Seyi Adewale, CEO, Mainstream Cargo Limited, told BusinessDay that as new airlines come in, airlines must strengthen their sales and marketing initiatives and campaign aggressively.

“It is at this time that the Strategic Business Unit (SBU) can pull their weight and prove to the operations and engineering SBU of their positive impact on the overall business. It is more like a challenge!

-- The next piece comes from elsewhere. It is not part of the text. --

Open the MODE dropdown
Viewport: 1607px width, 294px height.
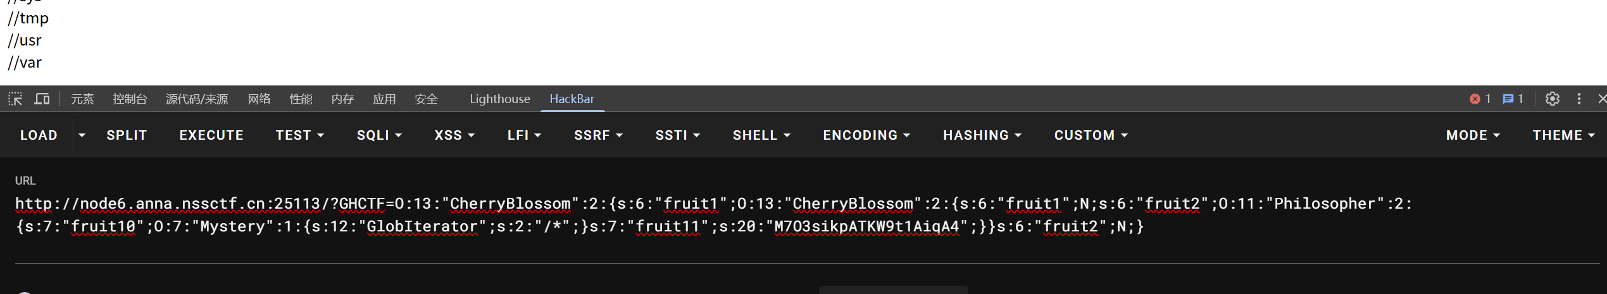pos(1472,135)
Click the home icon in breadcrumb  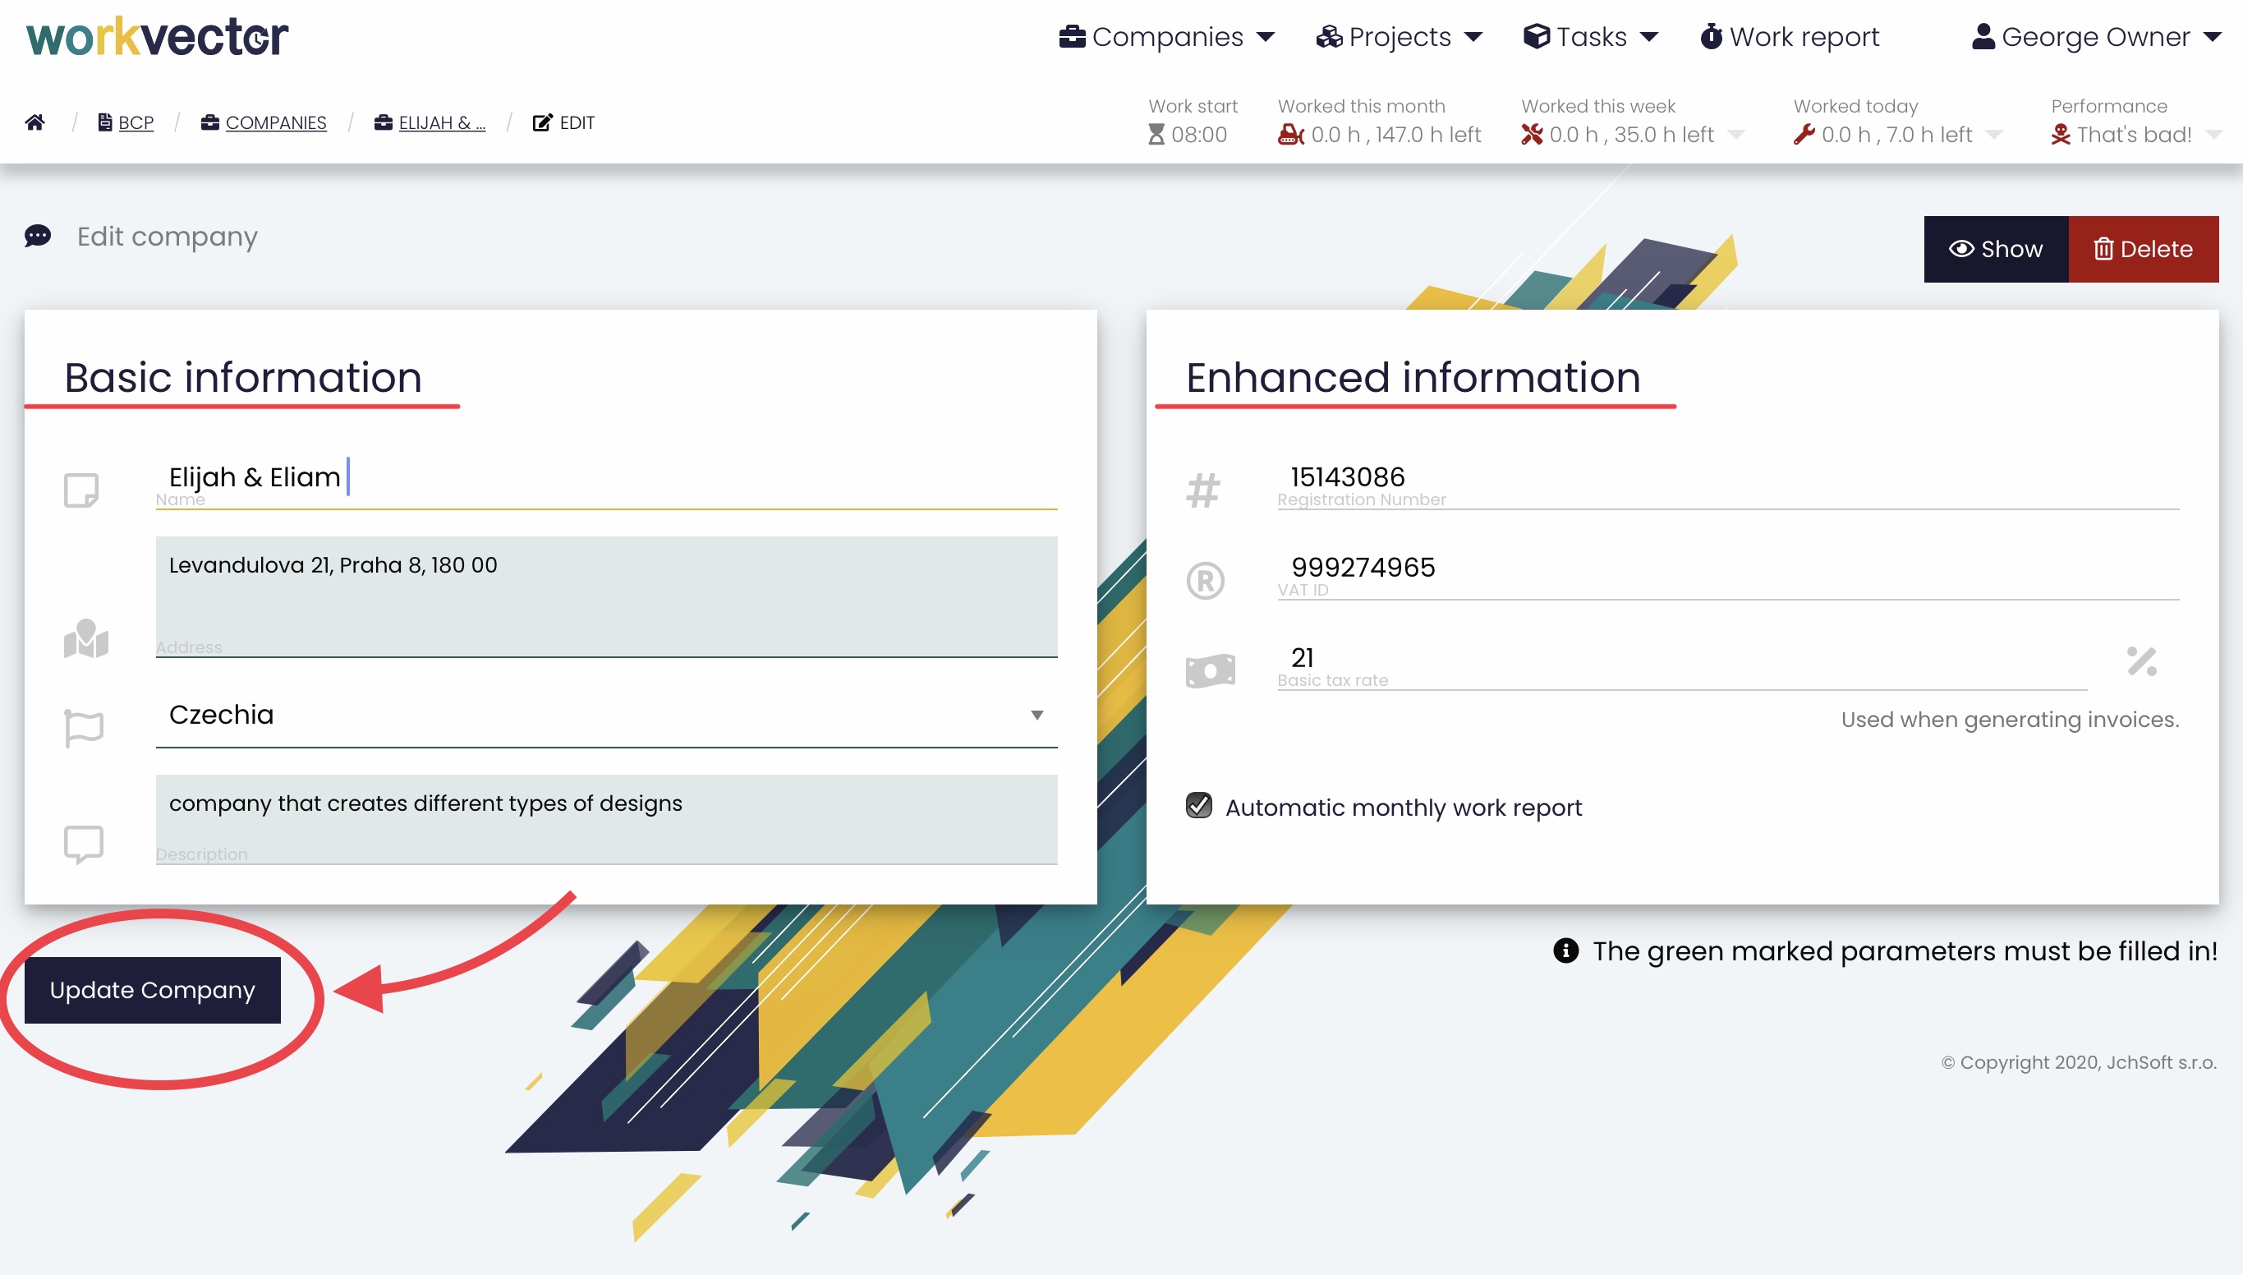click(x=35, y=123)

“I expect this SBU to develop special products, promos among others in support of capital and cash flow. For example, banks, telecoms do a lot of promos to generate needed cash flow during low seasons. Even Multichoice develops Big Brother as a special purpose product during off-peak season,” Adewale said.

He also advised airlines in Nigeria to partner hotels more whereby their flight schedules are placed at their reception desk with seamless connectivity to the airline for a ticket purchase, hotel pickup, and flight change and this could be easily done through ICT capability enhancement.

“Special products can be generated for targeted state or public service sectors to encourage them to travel. Similar incentives can be issued to their premium customers and performing sales agents that make them go the extra mile on their behalf

“If well crafted, the airline load factor will surely improve during this off-peak period and could evoke customer loyalty during peak season,” he said.

As airlines deploy aircraft on domestic routes, domestic terminals are also being upgraded with infrastructure to attract more airlines.

For instance, Bi-Courtney Aviation Services (BASL), operator of Murtala Muhammed Airport 2 (MMA2), has received more X-ray machines and air conditioners in order to ensure its passengers’ safety, security and comfort.

Asaba International Airport in Delta State on Tuesday concessioned the facilities to a consortium of private investors under a public-private partnership (PPP) model.

This is as the government notes the consortium of investors is expected to expend at least N28 billion on various developmental projects on the airport over the 30-year concession period.